#### THE DATA ####

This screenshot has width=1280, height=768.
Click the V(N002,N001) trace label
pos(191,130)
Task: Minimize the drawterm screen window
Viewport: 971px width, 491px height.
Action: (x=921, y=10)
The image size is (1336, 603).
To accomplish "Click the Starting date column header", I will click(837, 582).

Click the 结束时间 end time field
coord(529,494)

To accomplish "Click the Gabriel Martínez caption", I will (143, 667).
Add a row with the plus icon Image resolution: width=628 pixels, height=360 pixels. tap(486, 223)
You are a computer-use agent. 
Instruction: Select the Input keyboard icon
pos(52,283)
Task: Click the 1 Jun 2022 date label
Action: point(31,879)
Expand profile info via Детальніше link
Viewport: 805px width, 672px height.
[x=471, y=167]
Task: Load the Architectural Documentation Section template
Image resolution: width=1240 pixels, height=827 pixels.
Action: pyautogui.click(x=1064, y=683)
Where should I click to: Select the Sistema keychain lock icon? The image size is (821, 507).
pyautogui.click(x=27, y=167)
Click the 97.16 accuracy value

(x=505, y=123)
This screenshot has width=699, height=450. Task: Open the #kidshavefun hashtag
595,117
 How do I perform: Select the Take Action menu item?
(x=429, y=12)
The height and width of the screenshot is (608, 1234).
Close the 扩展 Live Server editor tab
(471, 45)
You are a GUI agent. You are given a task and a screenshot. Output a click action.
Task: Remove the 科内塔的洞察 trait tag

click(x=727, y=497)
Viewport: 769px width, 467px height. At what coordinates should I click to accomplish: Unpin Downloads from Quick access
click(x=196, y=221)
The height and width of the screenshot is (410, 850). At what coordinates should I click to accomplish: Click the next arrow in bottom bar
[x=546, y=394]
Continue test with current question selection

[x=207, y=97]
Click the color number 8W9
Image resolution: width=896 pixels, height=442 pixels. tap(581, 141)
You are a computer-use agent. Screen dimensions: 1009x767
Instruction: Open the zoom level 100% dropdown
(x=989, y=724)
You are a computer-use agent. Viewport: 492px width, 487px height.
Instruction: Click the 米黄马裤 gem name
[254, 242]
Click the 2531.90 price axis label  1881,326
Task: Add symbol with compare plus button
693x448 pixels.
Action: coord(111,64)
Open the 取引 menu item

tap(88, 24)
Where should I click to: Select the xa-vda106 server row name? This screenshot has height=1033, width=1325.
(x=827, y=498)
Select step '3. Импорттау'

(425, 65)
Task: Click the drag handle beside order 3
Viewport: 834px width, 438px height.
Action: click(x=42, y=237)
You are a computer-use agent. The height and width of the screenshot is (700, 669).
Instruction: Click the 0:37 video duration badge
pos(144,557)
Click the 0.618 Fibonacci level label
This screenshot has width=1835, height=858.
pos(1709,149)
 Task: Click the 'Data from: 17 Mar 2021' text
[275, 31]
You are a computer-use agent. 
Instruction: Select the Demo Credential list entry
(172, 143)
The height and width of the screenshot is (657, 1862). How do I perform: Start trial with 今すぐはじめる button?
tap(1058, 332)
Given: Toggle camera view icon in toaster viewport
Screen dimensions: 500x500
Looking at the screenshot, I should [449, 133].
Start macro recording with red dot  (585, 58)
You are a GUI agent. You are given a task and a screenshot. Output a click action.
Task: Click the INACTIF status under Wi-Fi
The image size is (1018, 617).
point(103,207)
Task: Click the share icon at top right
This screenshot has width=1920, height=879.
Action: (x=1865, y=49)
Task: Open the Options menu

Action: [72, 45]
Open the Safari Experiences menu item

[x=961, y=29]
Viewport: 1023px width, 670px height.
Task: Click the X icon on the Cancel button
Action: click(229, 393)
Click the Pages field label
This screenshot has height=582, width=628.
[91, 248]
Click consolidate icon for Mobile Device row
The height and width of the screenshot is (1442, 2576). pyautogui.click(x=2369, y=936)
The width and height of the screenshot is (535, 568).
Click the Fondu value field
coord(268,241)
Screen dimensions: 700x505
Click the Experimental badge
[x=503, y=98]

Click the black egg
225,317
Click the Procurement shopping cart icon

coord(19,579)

####

- _TASK OBJECTIVE_
Exactly reproduce all of the entries above.

- _TASK RESPONSE_
This screenshot has width=1280, height=768.
Click the V(N002,N001) trace label
pos(191,130)
Task: Minimize the drawterm screen window
Viewport: 971px width, 491px height.
Action: (x=921, y=10)
The image size is (1336, 603).
To accomplish "Click the Starting date column header", I will click(837, 582).

Click the 结束时间 end time field
coord(529,494)

To accomplish "Click the Gabriel Martínez caption", I will (143, 667).
Add a row with the plus icon Image resolution: width=628 pixels, height=360 pixels. tap(486, 223)
You are a computer-use agent. 
Instruction: Select the Input keyboard icon
pos(52,283)
Task: Click the 1 Jun 2022 date label
Action: point(31,879)
Expand profile info via Детальніше link
Viewport: 805px width, 672px height.
[x=471, y=167]
Task: Load the Architectural Documentation Section template
Image resolution: width=1240 pixels, height=827 pixels.
Action: pyautogui.click(x=1064, y=683)
Where should I click to: Select the Sistema keychain lock icon? The image size is (821, 507).
pyautogui.click(x=27, y=167)
Click the 97.16 accuracy value

(x=505, y=123)
This screenshot has width=699, height=450. Task: Open the #kidshavefun hashtag
595,117
 How do I perform: Select the Take Action menu item?
(x=429, y=12)
The height and width of the screenshot is (608, 1234).
Close the 扩展 Live Server editor tab
(471, 45)
You are a GUI agent. You are given a task and a screenshot. Output a click action.
Task: Remove the 科内塔的洞察 trait tag

click(x=727, y=497)
Viewport: 769px width, 467px height. At what coordinates should I click to accomplish: Unpin Downloads from Quick access
click(x=196, y=221)
The height and width of the screenshot is (410, 850). At what coordinates should I click to accomplish: Click the next arrow in bottom bar
[x=546, y=394]
Continue test with current question selection

[x=207, y=97]
Click the color number 8W9
Image resolution: width=896 pixels, height=442 pixels. tap(581, 141)
You are a computer-use agent. Screen dimensions: 1009x767
Instruction: Open the zoom level 100% dropdown
(x=989, y=724)
You are a computer-use agent. Viewport: 492px width, 487px height.
Instruction: Click the 米黄马裤 gem name
[254, 242]
Click the 2531.90 price axis label  1881,326
Task: Add symbol with compare plus button
693x448 pixels.
Action: coord(111,64)
Open the 取引 menu item

tap(88, 24)
Where should I click to: Select the xa-vda106 server row name? This screenshot has height=1033, width=1325.
(x=827, y=498)
Select step '3. Импорттау'

(425, 65)
Task: Click the drag handle beside order 3
Viewport: 834px width, 438px height.
Action: click(x=42, y=237)
You are a computer-use agent. The height and width of the screenshot is (700, 669).
Instruction: Click the 0:37 video duration badge
pos(144,557)
Click the 0.618 Fibonacci level label
This screenshot has width=1835, height=858.
pos(1709,149)
 Task: Click the 'Data from: 17 Mar 2021' text
[275, 31]
You are a computer-use agent. 
Instruction: Select the Demo Credential list entry
(172, 143)
The height and width of the screenshot is (657, 1862). How do I perform: Start trial with 今すぐはじめる button?
tap(1058, 332)
Given: Toggle camera view icon in toaster viewport
Screen dimensions: 500x500
Looking at the screenshot, I should [449, 133].
Start macro recording with red dot  (585, 58)
You are a GUI agent. You are given a task and a screenshot. Output a click action.
Task: Click the INACTIF status under Wi-Fi
The image size is (1018, 617).
point(103,207)
Task: Click the share icon at top right
This screenshot has width=1920, height=879.
Action: (x=1865, y=49)
Task: Open the Options menu

Action: [72, 45]
Open the Safari Experiences menu item

[x=961, y=29]
Viewport: 1023px width, 670px height.
Task: Click the X icon on the Cancel button
Action: click(229, 393)
Click the Pages field label
This screenshot has height=582, width=628.
[91, 248]
Click consolidate icon for Mobile Device row
The height and width of the screenshot is (1442, 2576). pyautogui.click(x=2369, y=936)
The width and height of the screenshot is (535, 568).
Click the Fondu value field
coord(268,241)
Screen dimensions: 700x505
Click the Experimental badge
[x=503, y=98]

Click the black egg
225,317
Click the Procurement shopping cart icon

coord(19,579)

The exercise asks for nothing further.